*Exercise requirements*.
Copy down every line of this data word for word, but leave the pictures out.
>> BEGIN Data excerpts
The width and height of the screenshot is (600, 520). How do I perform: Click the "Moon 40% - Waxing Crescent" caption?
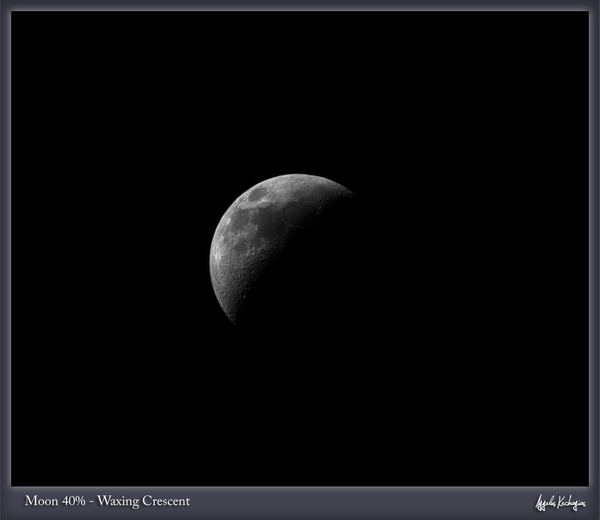pos(107,501)
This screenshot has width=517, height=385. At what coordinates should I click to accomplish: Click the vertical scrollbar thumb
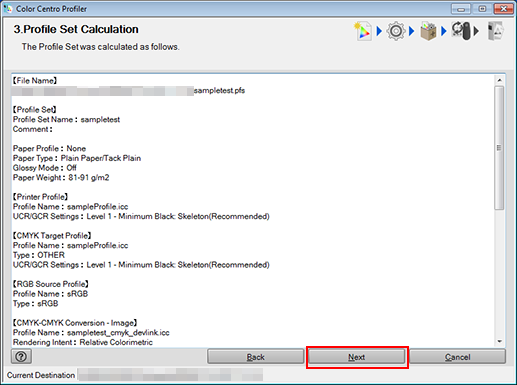coord(499,148)
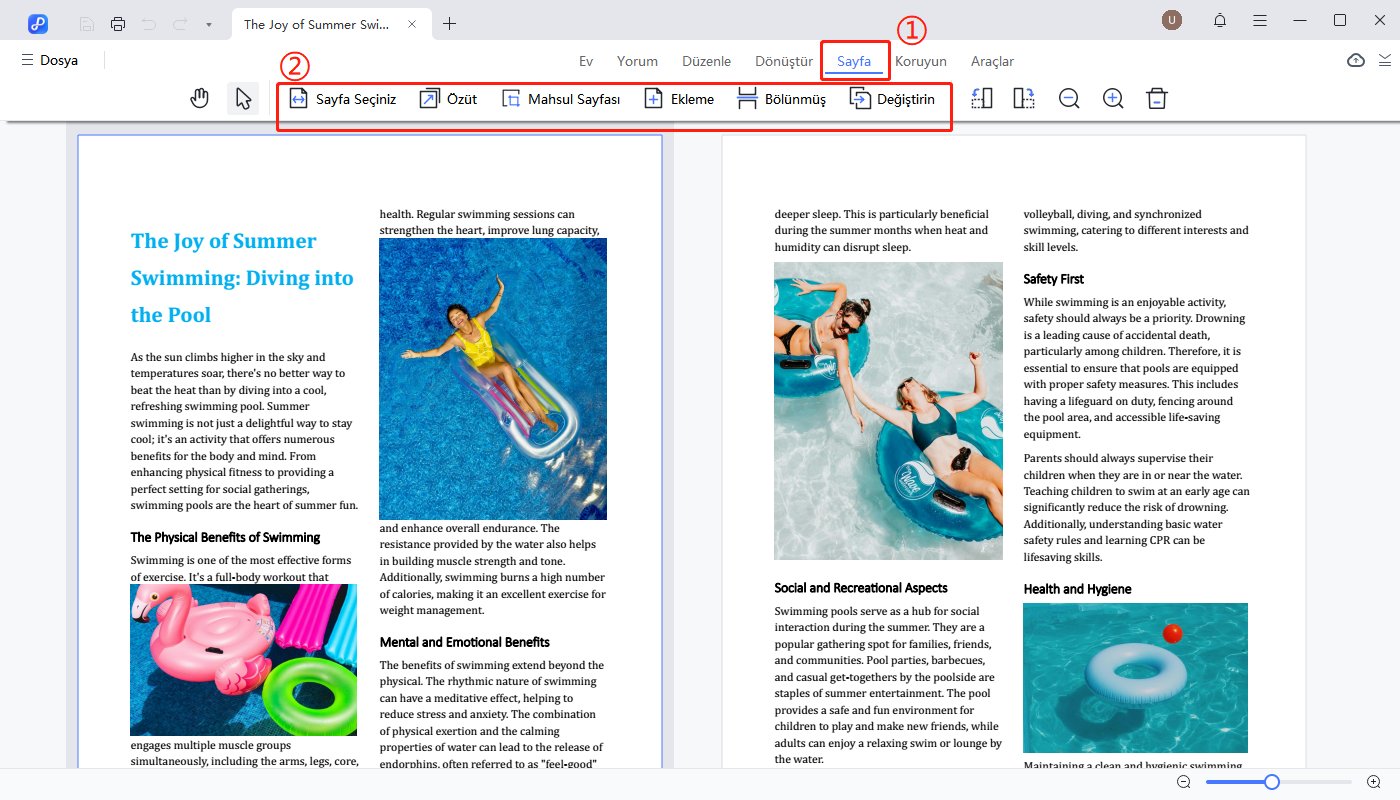Click the Sayfa Seçiniz button
The width and height of the screenshot is (1400, 800).
(346, 98)
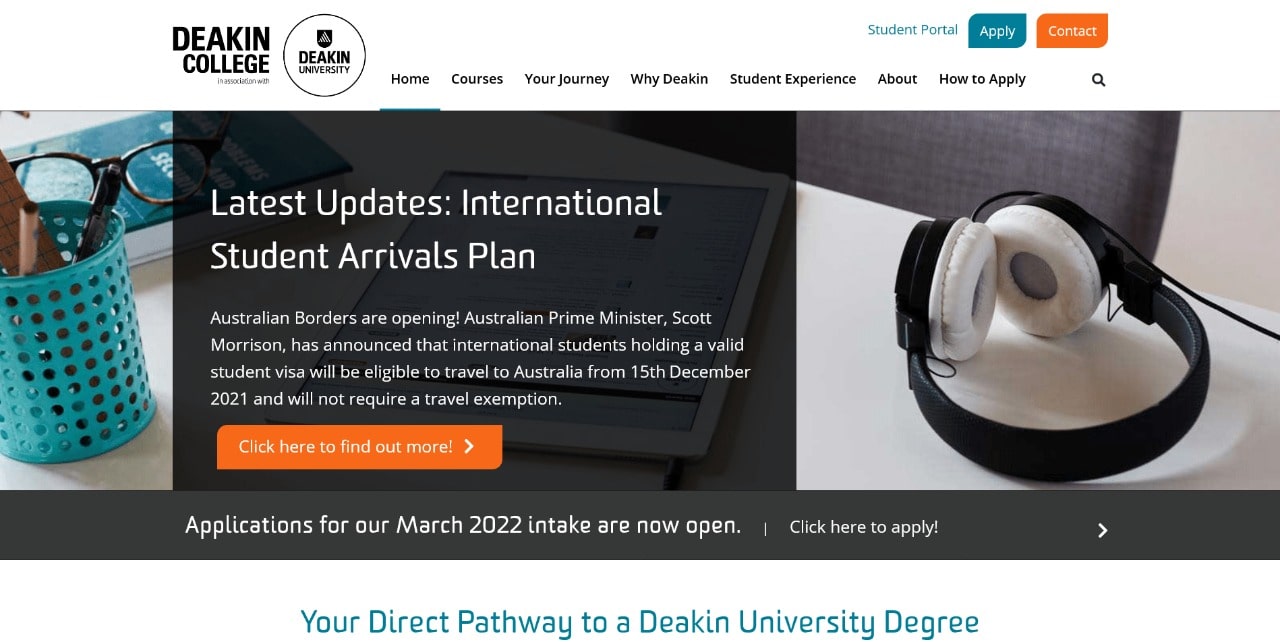Open the Courses menu
Viewport: 1280px width, 642px height.
(x=477, y=79)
>> END Data excerpts
*Output of the exercise*.
The width and height of the screenshot is (600, 520). How do I perform: Click the "Moon 40% - Waxing Crescent" caption?
pos(107,501)
This screenshot has width=517, height=385. At what coordinates should I click to accomplish: Click the vertical scrollbar thumb
coord(499,148)
Click the Sayfa Seçiniz button
The width and height of the screenshot is (1400, 800).
(346, 98)
Open the Courses menu
Viewport: 1280px width, 642px height.
(x=477, y=79)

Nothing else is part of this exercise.